\name{factor}
\title{Factors}
\usage{
factor(x, levels = sort(unique.default(x), na.last = TRUE),
       labels = levels, exclude = NA, ordered = is.ordered(x))
ordered(x, \dots)

is.factor(x)
is.ordered(x)

as.factor(x)
as.ordered(x)
}
\alias{factor}
\alias{ordered}
\alias{is.factor}
\alias{is.ordered}
\alias{as.factor}
\alias{as.ordered}
\alias{is.na<-.factor}
\description{
  The function \code{factor} is used to encode a vector as a factor (the
  names category and enumerated type are also used for factors).  If
  \code{ordered} is \code{TRUE}, the factor levels are assumed to be ordered.
  For compatibility with S there is also a function \code{ordered}.

  \code{is.factor}, \code{is.ordered}, \code{as.factor} and \code{as.ordered}
  are the membership and coercion functions for these classes.
}
\arguments{
  \item{x}{a vector of data, usually taking a small number of distinct values}
  \item{levels}{an optional vector of the values that \code{x} might
    have taken. The default is the set of values taken by \code{x},
    sorted into increasing order.}
  \item{labels}{\emph{either} an optional vector of labels for the
    levels (in the same order as \code{levels} after removing those in
    \code{exclude}), \emph{or} a character string of length 1.}
  \item{exclude}{a vector of values to be excluded when forming the
    set of levels. This should be of the same type as \code{x}, and
    will be coerced if necessary.}
  \item{ordered}{logical flag to determine if the levels should be regarded
    as ordered (in the order given).}
  \item{\dots}{(in \code{ordered(.)}): any of the above, apart from
    \code{ordered} itself.}
}
\value{
  \code{factor} returns an object of class \code{"factor"} which has a
  set of numeric codes the length of \code{x} with a \code{"levels"}
  attribute of mode \code{\link{character}}.  If \code{ordered} is true
  (or \code{ordered} is used) the result has class
  \code{c("ordered", "factor")}.

  \code{is.factor} returns \code{TRUE} or \code{FALSE} depending on
  whether its argument is of type factor or not.  Correspondingly,
  \code{is.ordered} returns \code{TRUE} when its
  argument is ordered and \code{FALSE} otherwise.

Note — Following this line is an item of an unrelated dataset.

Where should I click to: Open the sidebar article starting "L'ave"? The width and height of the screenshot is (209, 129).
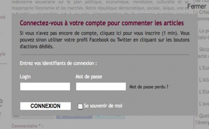(204, 104)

  \code{as.factor} coerces its argument to a factor.
  It is an abbreviated form of \code{factor}.

  \code{as.ordered(x)} returns \code{x} if this is ordered, and
  \code{ordered(x)} otherwise.
}
\details{
  The type of the vector \code{x} is not restricted.

  Ordered factors differ from factors only in their class, but methods
  and the model-fitting functions treat the two classes quite differently.

  The encoding of the vector happens as follows. First all the values
  in \code{exclude} are removed from \code{levels}. If \code{x[i]} equals
  \code{levels[j]}, then the \code{i}-th element of the result is
  \code{j}.  If no match is found for \code{x[i]} in \code{levels},
  then the \code{i}-th element of the result is set to \code{\link{NA}}.

  Normally the `levels' used as an attribute of the result are the
  reduced set of levels after removing those in \code{exclude}, but
  this can be altered by supplying \code{labels}. This should either
  be a set of new labels for the levels, or a character string, in
  which case the levels are that character string with a sequence
  number appended.

  \code{factor(x, exclude=NULL)} applied to a factor is a no-operation
  unless there are unused levels: in that case, a factor with the
  reduced level set is returned.  If \code{exclude} is used it should
  also be a factor with the same level set as \code{x} or a set of codes
  for the levels to be excluded.

  The codes of a factor may contain \code{\link{NA}}. For a numeric
  \code{x}, set \code{exclude=NULL} to make \code{\link{NA}} an extra
  level (\code{"NA"}), by default the last level.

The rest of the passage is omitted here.